My Slash Quilt Pattern is here! I’ve LOVED making this quilt…and might have a few new versions to share with you. But first, this one.
Slash is my newest project that can be made using my Long Leaf acrylic templates. Like Long Leaf and Frond, it’s a super versatile project that can be assembled using Foundation Paper Piecing (FPP) or Template Piecing. I love having an option!
Slash is a medallion-style project with a central focus and elements growing outward.
To me, there’s something visually exciting about these bold shapes and how they come together and interact in this way. It’s a bit of a play on scale, repeat and how something can change and grow from the center.
In this first version I used just two fabrics for the Accent and Background sections. I love the simplicity of this approach. It highlights the shapes in a really bold way. The only problem with a (mainly) two-fabric project is picking out just two fabrics! It’s such a tough choice.
For the border and binding I used a third fabric, and I like how they all frame and finish off the project. I love thinking about my binding as another element in the design.
Background and border/binding fabrics are from my upcoming Languid collection which has a sweet shine to it. The Accent fabric is an Essex Yarn Dyed linen which gives great contrast to the other selections. It’s a fun play on fabrics that are pretty much opposites.
The quilting is all-over, straight-ish lines in different directions across the entire quilt. I machine quilted it and changed direction as I felt like it but kept the overall density fairly consistent.

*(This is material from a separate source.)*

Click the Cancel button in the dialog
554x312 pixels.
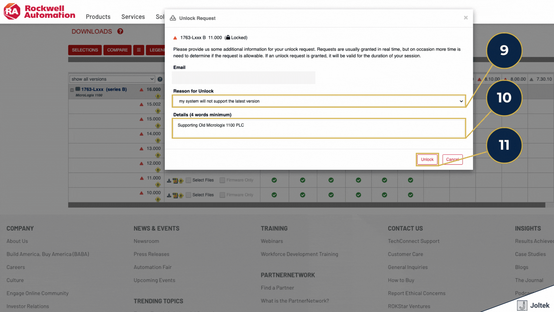point(452,159)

I like how an overall quilting approach like this gives texture while also tying the design together. There wasn’t one section or element that I wanted to highlight above another, so an even treatment like this can further unite and enhance the project as a whole. Of course I can think of many ways to go in an opposite direction for a totally different effect. I love that about the quilting! You could totally use a quilting approach to highlight the individual shapes or to create new shapes in the background sections.
A Peek At Some Other Versions
As I mentioned at the top, I just can’t stop.

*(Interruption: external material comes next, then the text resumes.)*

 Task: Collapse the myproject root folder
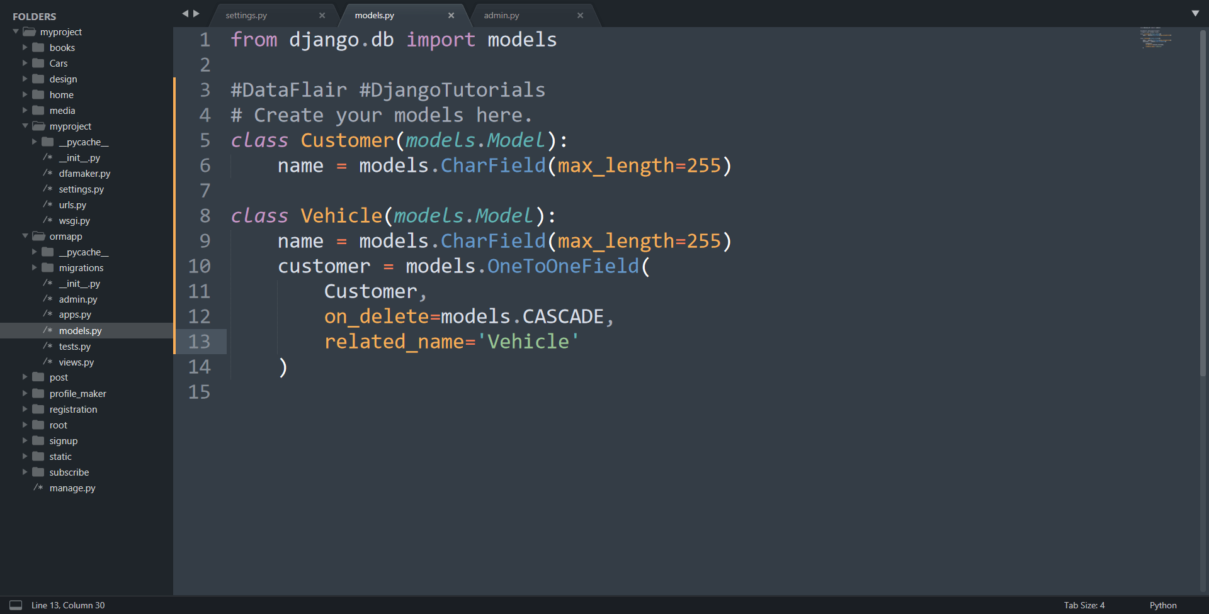click(x=14, y=31)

There are four sizes included in the pattern, and so of course I had to make up a couple of them. This first one is the Large size and instead of using just two fabrics, I went with 5 different fabrics for the Accent and 1 fabric for the Background and Border. Different effect, right? I’ll share more about this one soon.

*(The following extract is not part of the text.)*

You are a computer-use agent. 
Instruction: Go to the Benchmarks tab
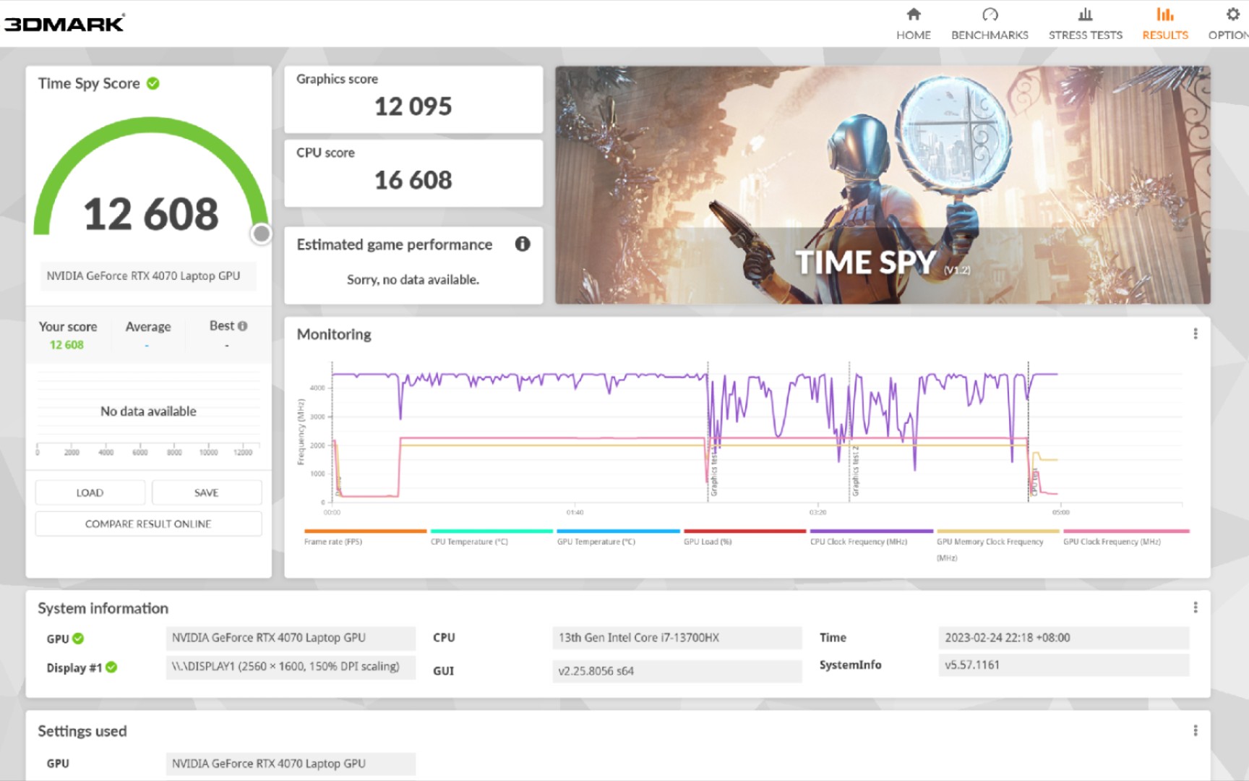coord(990,14)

And then this little one is the Small size. Both of these came together so quickly and were such a delight.
In this small version, I hit my scrap pile of peachy-pinks with a background and border in Essex Jungle. I can’t wait to find a spot to hang this one in my house.
Pattern: Slash Quilt Pattern (Medium size for the cover project)
Templates (optional): Long Leaf Acrylic template set
Fabrics: Languid, Essex Yarn Dyed Linen in Espresso
See Slash in my Languid intro video.
Your design and quilts turned out fantastic! Thanks so much for sharing your process…..the quilt design is really beautiful and so are your videos..sharing your inspiration. I have a question if you have time: where can one find the super wide fabric in order to use for the backing? I believe you have this option available with your fabric designs? And you’ve mentioned it before. When I’ve done my research on the internet..I haven’t had any luck. Thanks so much. Have a great day! and thanks again for putting a nice product out into the world.
Norma J Vangent says
Since I already have the templates, will the PDF suffice with enough direction as opposed to the printed pattern?
I adore the boldness of SLASH!
carolyn friedlander says
Hi, Norma! Yay, I’m so glad you are liking, Slash! The PDF and Print pattern contain the exact same information, which is everything to make the project. The PDF is a digital format and the other is a physical copy. Hope that helps!
Cindi Luna says
Does the print version of the pattern provide guidance on how to transfer the pattern to foundation paper for piecing? I’m obviously a beginner at FPP and can’t visualize how this process would work. (I was injured in a traffic accident 27 years ago and received a serious concussion which affects my ability to visualize.) Thanks!
carolyn friedlander says
Hi, Cindi! Great question. The print pattern includes a print out of the FPP templates. All you need to do is make copies on a copy machine from them. Make the number of copies you need for the size project you plan to make and you are good to go! Make sure to save the original prints so you can continue to make copies from them in the future. Hope that helps!